DPR Minta Tunda Impor 105 Ribu Pikap dari India untuk Koperasi Merah Putih
Jakarta, sustainlifetoday.com — Rencana impor 105 ribu unit mobil pikap dari India untuk mendukung program Koperasi Desa/Kelurahan Merah Putih (KDKMP) diminta untuk ditunda sementara. Permintaan tersebut disampaikan DPR kepada pemerintah dengan pertimbangan Presiden Prabowo Subianto masih berada di luar negeri.
Wakil Ketua DPR Sufmi Dasco Ahmad mengatakan pihaknya telah menyampaikan pesan kepada pemerintah agar proses impor tidak dilanjutkan sebelum ada pembahasan lebih lanjut di tingkat kepala negara.
“Jadi rencana untuk impor 105 ribu mobil pick up dari India, saya sudah menyampaikan pesan kepada pemerintah untuk rencana tersebut Ditunda dulu, mengingat presiden masih di luar negeri,” ujar Dasco di gedung parlemen, Jakarta, Senin (23/2).
Menurut Dasco, setelah Presiden Prabowo kembali ke Tanah Air, rencana impor tersebut akan dibahas bersama para menteri terkait. Pembahasan dinilai penting untuk memastikan kebijakan yang diambil dapat menjawab polemik sekaligus mempertimbangkan kesiapan industri dalam negeri.
“Tentunya presiden pada saat pulang akan membahas detail-detail mengenai impor tersebut,” kata dia.

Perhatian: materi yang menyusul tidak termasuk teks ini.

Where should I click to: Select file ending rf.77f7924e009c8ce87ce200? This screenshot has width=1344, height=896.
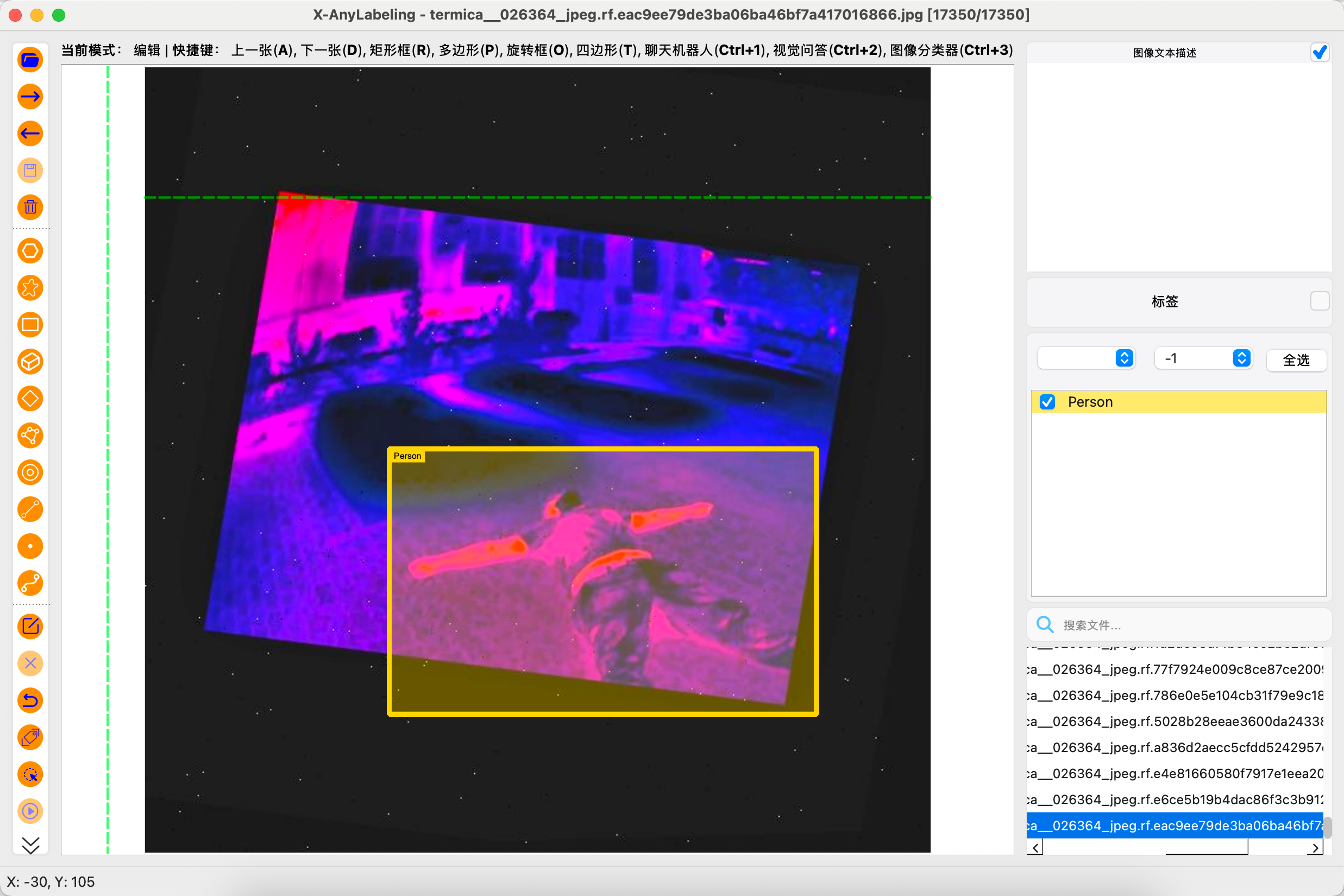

“Dan tentunya juga presiden akan meminta pendapat dan mengkalkulasi kesiapan dari perusahaan dalam negeri. Nah sehingga kami sudah menyampaikan pesan untuk ditunda dulu. Demikian,” kata Dasco menambahkan.
BACA JUGA:
- InJourney dan Pandawara Bersihkan Pantai Kelan Bali, Dorong Pariwisata Berkelanjutan
- Indonesia Alami 4.879 Gempa di Januari 2026, BMKG: Aktivitas Tektonik Tinggi
- BRIN Kembangkan Tanggul Tegak Multifungsi untuk Tangani Banjir Rob di Pesisir
Rencana pengadaan kendaraan komersial tersebut sebelumnya dilakukan oleh PT Agrinas Pangan Nusantara sebagai salah satu BUMN yang bersinergi dengan proyek Koperasi Merah Putih. Pengadaan melibatkan dua produsen otomotif asal India, yakni Mahindra & Mahindra dan Tata Motors, dengan nilai kontrak mencapai Rp24,66 triliun.
Kebijakan impor tersebut memicu polemik, terutama dari pelaku industri otomotif nasional yang menilai kebutuhan kendaraan komersial tersebut dapat dipenuhi oleh produsen dalam negeri. DPR menegaskan pentingnya evaluasi kebijakan agar tidak merugikan industri nasional sekaligus memastikan efektivitas program pemerintah.